Letters from Egypt eBook

This eBook from the Gutenberg Project consists of approximately 479 pages of information about Letters from Egypt.

To Sir Alexander Duff Gordon. March 7, 1867.

Dearest Alick,

I have written a long yarn to Mutter and am rather tired, so I only write to say I am much better.  The heat has set in, and, of course with it my health has mended, but I am a little shaky and afraid to tire myself.  Moreover I want to nurse up and be stronger by next Thursday when Janet and Ross are expected.

What a queer old fish your Dublin antiquary is, who wants to whitewash Miss Rhampsinitus, and to identify her with the beloved of Solomon (or Saleem); my brain spun round as I read it.  Must I answer him, or will you?  A dragoman gave me an old broken travelling arm-chair, and Yussuf sat in an arm-chair for the first time in his life.  ’May the soul of the man who made it find a seat in Paradise,’ was his exclamation, which strikes me as singularly appropriate on sitting in a very comfortable armchair.  Yussuf was thankful for small mercies in this case.

I am afraid Janet may be bored by all the people’s civility; they will insist on making great dinners and fantasias for her I am sure.  I hope they will go on to Assouan and take me with them; the change will do me good, and I should like to see as much of her as I can before she leaves Egypt for good.
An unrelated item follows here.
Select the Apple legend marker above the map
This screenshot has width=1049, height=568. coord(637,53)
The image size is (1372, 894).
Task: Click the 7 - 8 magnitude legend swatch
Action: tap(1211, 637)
The state of business here is curious.  The last regulations have stopped all money lending, and the prisons are full of Sheykh el-Beled whose villages can’t pay the taxes.  Most respectable men have offered me to go partners with them now in their wheat, which will be cut in six weeks, if only I would pay their present taxes, I to take half the crop and half the taxes, with interest out of their half—­some such trifle as 30 per cent, per month.  Our prison is full of men, and we send them their dinner a tour de role.  The other day a woman went with a big wooden bowl on her head, full of what she had cooked for them, accompanied by her husband.  One Khaleel Effendi, a new vakeel here, was there, and said, ‘What dost thou ask here thou harlot?’ Her husband answered, ’That is no harlot, oh Effendim, but my wife.’  Whereupon he was beaten till he fainted, and then there was a lamentation; they carried him down past my house, with a crowd of women all shrieking like mad creatures, especially his wife, who yelled and beat her head and threw dust over it, more majorum, as you see in the tombs.  The humours of tax-gathering in this country are quite impayable you perceive—­and ought to be set forth on the escutcheon of the new Knight of the Bath whom the Queen hath delighted to honour.  Cawass battant, Fellah rampant, and Fellaha pleurant would be the proper blazon.  Distress in England is terrible, but, at least, it is not the result of extortion, as it is here, where everything from nature is so abundant and glorious, and yet mankind so miserable.  It is not a little hunger, it is the cruel oppression which maddens the people now.  They never complained before, but now whole villages are deserted.  The boat goes to-morrow morning so I must say goodbye.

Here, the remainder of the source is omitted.